-------- FRAGMENTO DEL DOCUMENTO

VALÈNCIA. La realidad transgénero ha pasado de convertirse en un asunto subsidiario y periférico, condenado a la marginalidad a la que se había sometido tradicionalmente al colectivo, a formar parte del debate social, en la mayoría de los casos, de lo más encarnizado. Quizás por esa razón, cada vez son más las ficciones que la abordan desde una perspectiva seria y sin sensacionalismo, sin prejuicios y adentrándose de verdad en la cuestión, es decir abordando el proceso, las dificultades, las inseguridades de aquellas personas que emprenden el tránsito.
Así, si Almodóvar en sus películas fue pionero a la hora de introducir y normalizar en sus películas a las mujeres trans en nuestro país, ahora recogen el testigo otros jóvenes creadores como Javier Calvo y Javier Ambrossi en la serie Veneno, en torno a la icónica Cristina Ortiz y, ahora, Adrián Silvestre da un paso más allá al hibridar la ficción con la experiencia personal de Raphaëlle Pérez, francesa afincada en Barcelona, en Mi vacío y yo. Lo hace a través de un dispositivo que se encuentra a medio camino entre el documental y el relato autobiográfico y que supone una ampliación, en clave narrativa de su anterior obra Sedimentos, conformando un díptico fundamental.

----------------
-------- REGISTROS EXTRAÍDOS

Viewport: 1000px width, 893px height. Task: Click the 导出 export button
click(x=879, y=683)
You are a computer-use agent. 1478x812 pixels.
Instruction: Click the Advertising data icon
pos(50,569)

----------------

> **PREGUNTAS**:
a) Según el texto sobre la película Mi vacío y yo, ¿en qué ciudad está afincada Raphaëlle Pérez?
b) Transcriba el fragmento del texto sobre la película Mi vacío y yo que comienza en «Así, si Almodóvar» y termina en «un díptico fundamental.».
Los registros no guardan relación alguna con lo que aquí se solicita.

> **SOLUCIONES**:
a) En Barcelona.

b)
Así, si Almodóvar en sus películas fue pionero a la hora de introducir y normalizar en sus películas a las mujeres trans en nuestro país, ahora recogen el testigo otros jóvenes creadores como Javier Calvo y Javier Ambrossi en la serie Veneno, en torno a la icónica Cristina Ortiz y, ahora, Adrián Silvestre da un paso más allá al hibridar la ficción con la experiencia personal de Raphaëlle Pérez, francesa afincada en Barcelona, en Mi vacío y yo. Lo hace a través de un dispositivo que se encuentra a medio camino entre el documental y el relato autobiográfico y que supone una ampliación, en clave narrativa de su anterior obra Sedimentos, conformando un díptico fundamental.